Thursday, 10 September 2009

Hypothetical: A YA take on Wizard of Oz?

Everyone and their dog has seen the great Hollywood classic, Wizard of Oz. I would argue that if you haven't, then you are seriously out of the pop culture loop. Judy Garland, her gingham dress and stirring 'Somewhere Over the Rainbow' are iconic.

As a little girl I would watch it over and over again, revelling in the musical numbers. I would laugh at the Scarecrow and his bumbling dance, itch to plait the Lion's hair and fall a little in love with the effeminate Tin Man. I also discovered Winged Monkeys as the definition of freaky coolness!

There is a point to this post and I am getting to it...I viewed Return to Oz with my class the other day. It was an interesting experience as none of them had seen it before and yet they were very familiar with the original tale. The first question after I whipped it out was whether there was going to be musical numbers. My "no" was greeted with simultaneous male sighs of relief (and yet they love the barn raising dancing scene in Seven Brides for Seven Brothers - go figure). Despite the dated special effects (if they can be called that) and a mumbled storyline, they were enjoying matter what they say.

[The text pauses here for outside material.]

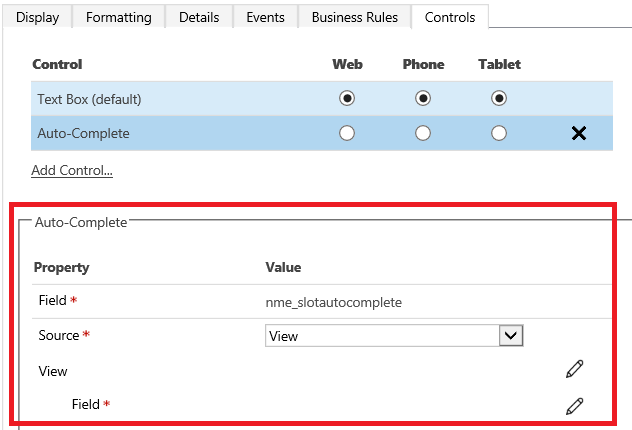Click the pencil icon in View row
The width and height of the screenshot is (632, 430).
coord(574,370)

Though they found it to be a complete shambles on the original and wondered why the 1930s SFX of the original were better than the 1980s sequel. I can't wait to read their film reviews!

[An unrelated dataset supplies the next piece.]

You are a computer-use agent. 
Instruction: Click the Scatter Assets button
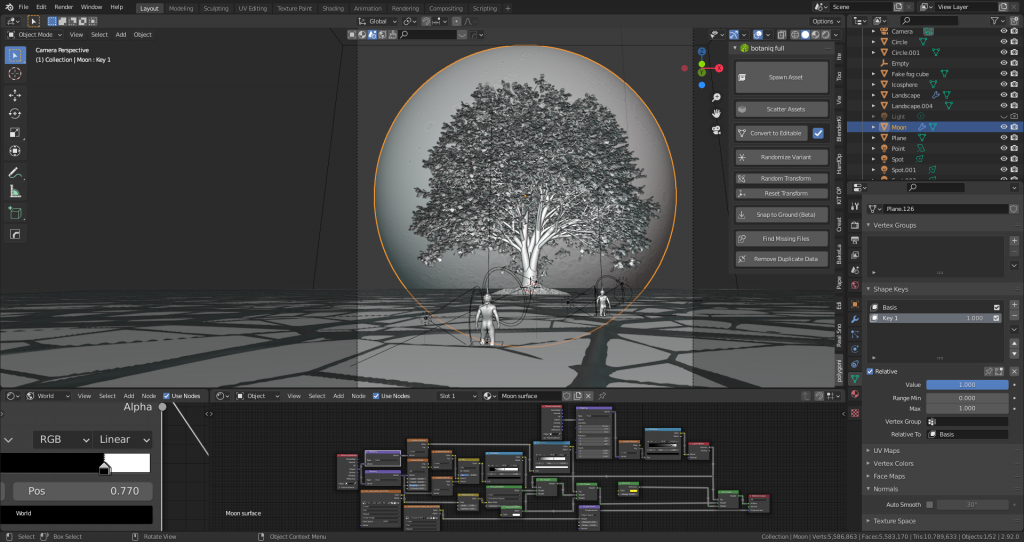click(782, 109)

Judy Garland was seventeen when Wizard of Oz was made in 1939, yet Dorothy Gale was meant to be much younger. Fairuza Balk (who I loved in the camp The Craft) was eleven when Return to Oz was filmed in 1985. Having seen both movies and the sci-fi recreation, Tin Man, I couldn't help but think what Wizard of Oz would be like if written as a YA novel.

Some ideas for Oz High (as I have chosen to badly name it):
· The Cowardly Lion would probably be struggling with his sexuality giving everyone else the appearance that he's a "ladies man".
· The Scarecrow would be a closet brainiac who pretends to be a dumbass...with some spatial awareness issues on the side.
· The Tin Man would be struggling with juvenile arthritis and the ability to "speak" to plants.
· Dorothy Gale would be a wide-eyed country girl starting a new school with a weird habit of wearing the same outfit day in, day out. She’d also break into song, befriend her fellow strange teens with no thought to her safety and talk to herself a lot. Either that or she’d be a glorified mean girl with a drug habit...
· The Wizard would be the principal with a penchant for wearing woman’s shoes
· The Wicked Witch of the West would be the maths teacher...nuff said.

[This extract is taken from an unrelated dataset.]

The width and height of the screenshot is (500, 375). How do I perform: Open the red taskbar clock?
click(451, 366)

What would Oz High look like to you?


Lenore Appelhans said...

I'm from Kansas. Of course I have an intimate relationship with Oz.

My grandmother's name is even Dorothy!

La Coccinelle said...

When I was little, I always wanted to watch this movie when it came on TV! It's a classic.

I do wonder, though, what it would have been like had the original choice for Dorothy (Shirley Temple) worked out. The movie would have been very different, and I can't imagine that "Somewhere Over the Rainbow" would have been quite the same, but who knows? That version might have ended up a classic anyway.

Let's see... A YA version of Oz. The only thing I can think of would be that Dorothy would have to fall in love (or lust) with one of her older male travelling companions. And then she'd drop him for the Wizard, because he could give her all the brand-name handbags she'd ever want.

Anonymous said...

Your Oz High idea is awesome! I would totally read that! I would totally want to write that! But I'd never steal your idea. Plus, I'd be afraid I couldn't do it justice. Newayz...great post!

PolishOutlander said...

I watched Return to Oz when I was a kid and to this day I still watch it. It's just so different than the 1930s version, and much more scary. I still love it. Haven't watched Tin Man yet though. But what an interesting idea: Oz High. Now THAT I would read or watch.

Anonymous said...

Judy Garland was a wonderful entertainer. DEANNA DURBIN DEVOTEES.